#### [GEGEVEN TEKST]
______

De balans: Belgisch fiscaal federalisme is een farce

Melissa Depraetere, viceminister-president van de Vlaamse Regering en Vlaams minister van Wonen, Energie en Klimaat, Toerisme en Jeugd © BELGA PHOTO TOM GOYVAERTS
Alain Mouton
Alain Mouton Journalist

Een federale belastinghervorming die Vlaanderen tot 600 miljoen euro kan kosten. Gekkigheden als een Vlaamse ‘koelkastpremie’ worden uitgedeeld zonder verantwoording af te moeten leggen. Het toont hoe kaduuk het Belgische fiscale federalisme is. De regio’s hebben dringend nood aan meer fiscale autonomie. Dat is op termijn ook nodig om de overheidsfinanciën te saneren.

De federale belastingplannen zijn slecht nieuws voor de Vlaamse begroting. De federale belastinghervorming die de regering-De Wever klaar heeft, zou Vlaanderen tegen het einde van de legislatuur meer dan 600 miljoen euro kosten. Daarmee herhaalt de geschiedenis zich. Toen de regering-Michel tien jaar geleden een taxshift doorvoerde, waarbij de personenbelasting werd verlaagd, kostte dat de regio’s eveneens een pak geld. Want sinds de zesde staatshervorming heffen de gewesten opcentiemen op de federale personenbelasting. Maar wanneer die laatste verlaagd wordt, dan heffen de gewesten opcentiemen op de gereduceerde belasting, wat minder opbrengt. Het onderzoeksinstituut Vives (KU Leuven) publiceerde deze maand een studie waaruit blijkt dat de Vlaamse overheid zonder die taxshift gecumuleerd 1,05 miljard euro meer ontvangen zou hebben.

Daar kon en kan de Vlaamse regering weinig aan doen. De federale overheid is exclusief bevoegd voor de grondslag van de personenbelasting. De gewesten kunnen bij een unilaterale federale wijziging in de personenbelasting, waar zij mee de gevolgen van ondervinden, geen belangenconflict inroepen.

Federale overheid als derde betaler

Regio’s als Vlaanderen heffen weliswaar eigen belastingen (verkeersbelasting, schenkings- en registratierechten, successierechten enzovoort) maar de eigen belastingbevoegdheid of fiscale autonomie is beperkt. Van de 62,3 miljard euro aan ontvangsten van de Vlaamse overheid komt 31 miljard euro van dotaties van de federale overheid. De eigen fiscale inkomsten (16,5 miljard euro) zijn goed voor amper 25 procent van de totale ontvangsten, leert de Vives-studie van de hand van de Vlaamse topambtenaar Koen Algoed en Annelies Hoebeeck van het Departement Financiën en Begroting van de Vlaamse overheid. In Wallonië is de fiscale autonomie hoger (39%), maar dat komt door de opsplitsing tussen het Waals Gewest en de Franse Gemeenschap. Die laatste overheid (bevoegd voor onder andere onderwijs en cultuur) ontvangt jaarlijks 22 miljard euro, maar dat zijn voor maar liefst 98,2 procent federale dotaties.  Dat maakt van het Belgische fiscale federalisme een farce. Zoals de Vives-studie stelt: “De federale overheid verwordt steeds meer tot een derde betaler. Dat creëert problemen van rekenschap en verantwoordelijkheid.”

______

#### [VERZAMELDE GEGEVENS]

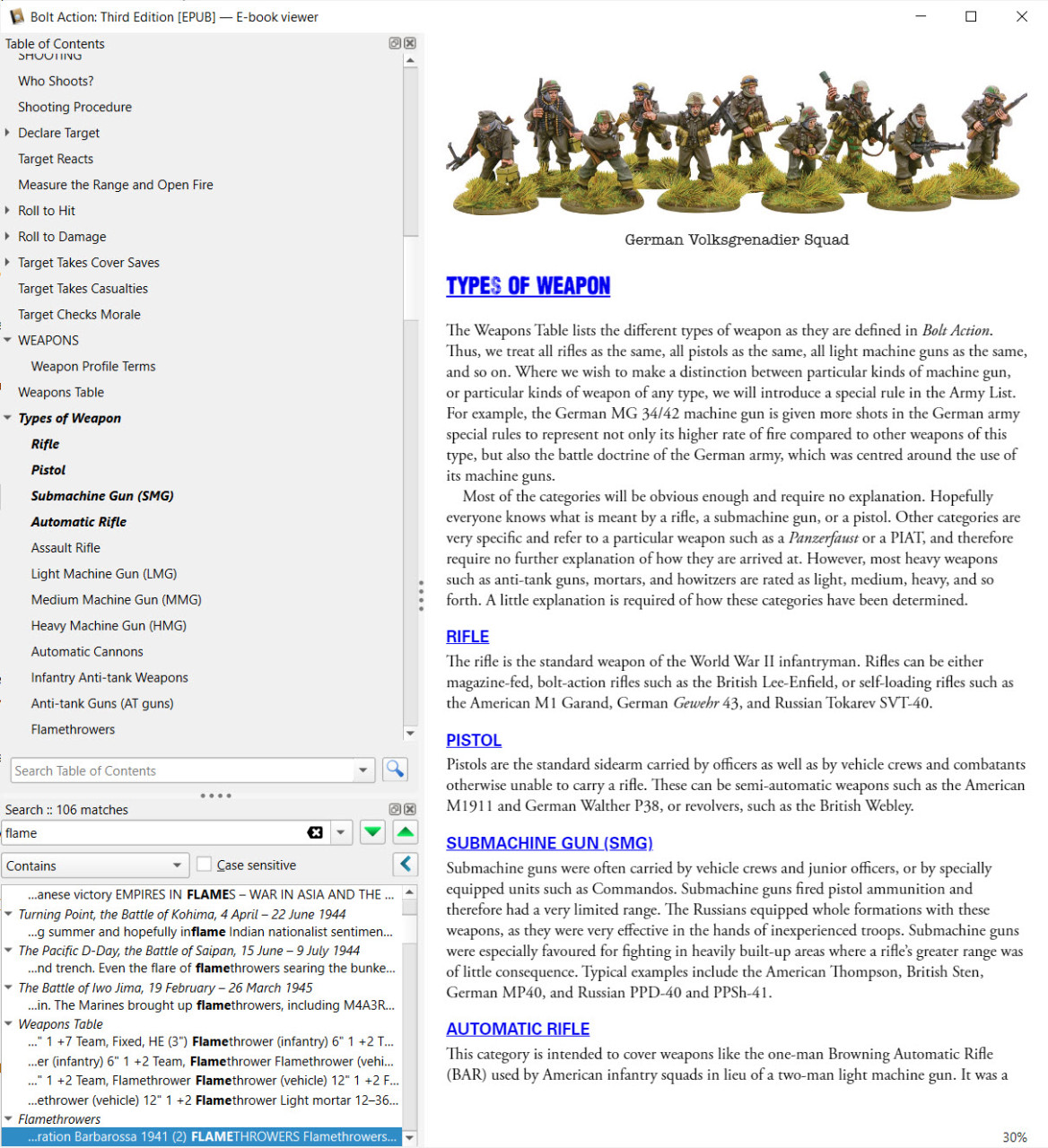The height and width of the screenshot is (1148, 1048).
Task: Close the Table of Contents panel
Action: [x=410, y=43]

______

#### [OPDRACHTEN]
#1 Hoeveel euro van de ontvangsten van de Vlaamse overheid komt volgens de tekst over het Belgische fiscale federalisme uit dotaties van de federale overheid?
#2 Zet de tekst over het Belgische fiscale federalisme voort na de laatste zin.

#### [ANTWOORDEN]
#1 31 miljard euro.

#2
Regio’s worden inderdaad niet geresponsabiliseerd tot het voeren van een efficiënt overheidsbeleid. Dat leidt tot toestanden zoals de ‘koelkastpremie’ van Vlaams minister van Energie Melissa Depraetere (Vooruit). Een kortingsbon van 250 euro voor energiezuinige huishoudtoestellen kan gemakkelijk worden uitgedeeld, want het geld komt via de federale dotaties toch binnen. Een sinterklaaspolitiek waartoe alle partijen verleid worden, want de premie werd door de vorige Vlaamse regering al ingevoerd door Zuhal Demir (N-VA).

Factuurfederalisme

Experts als de Leuvense grondwetspecialist Quinten Jacobs zien daarin perverse effecten van wat ze ‘dotatiefederalisme’ of ‘factuurfederalisme’ noemen. In het vakjargon wordt ook wel gesproken over het ‘soft budget-effect’. Dat laatste blaast tekorten op. Want door de lagere overheden te financieren met dotaties, geeft de hogere overheid – in dit geval de federale – het signaal dat de regio’s altijd kunnen proberen een verhoging van de dotaties uit te lokken. Het is een van de verklaringen waarom de schulden van de gemeenschappen en de gewesten de voorbije jaren zo sterk gestegen zijn. Uit de Vives-studie blijkt dat de schuld van het Vlaams Gewest in de periode 2020-2023 met 2 procentpunt van het bruto binnenlands product (bbp) is gestegen. In Wallonië en Brussel is dat respectievelijk 130 en 80 basispunten van het bbp.

Dat doet de druk op de federale overheid toenemen om die regio’s een reddingsboei toe te gooien. Als de deelstaten echter een substantiële belastingautonomie hebben, dan zou de federale overheid bij een oplopend begrotingstekort en en toenemende schuld kunnen zeggen: los uw problemen zelf op. Zo doen de Zwitserse kantons het.

Personenbelasting splitsen?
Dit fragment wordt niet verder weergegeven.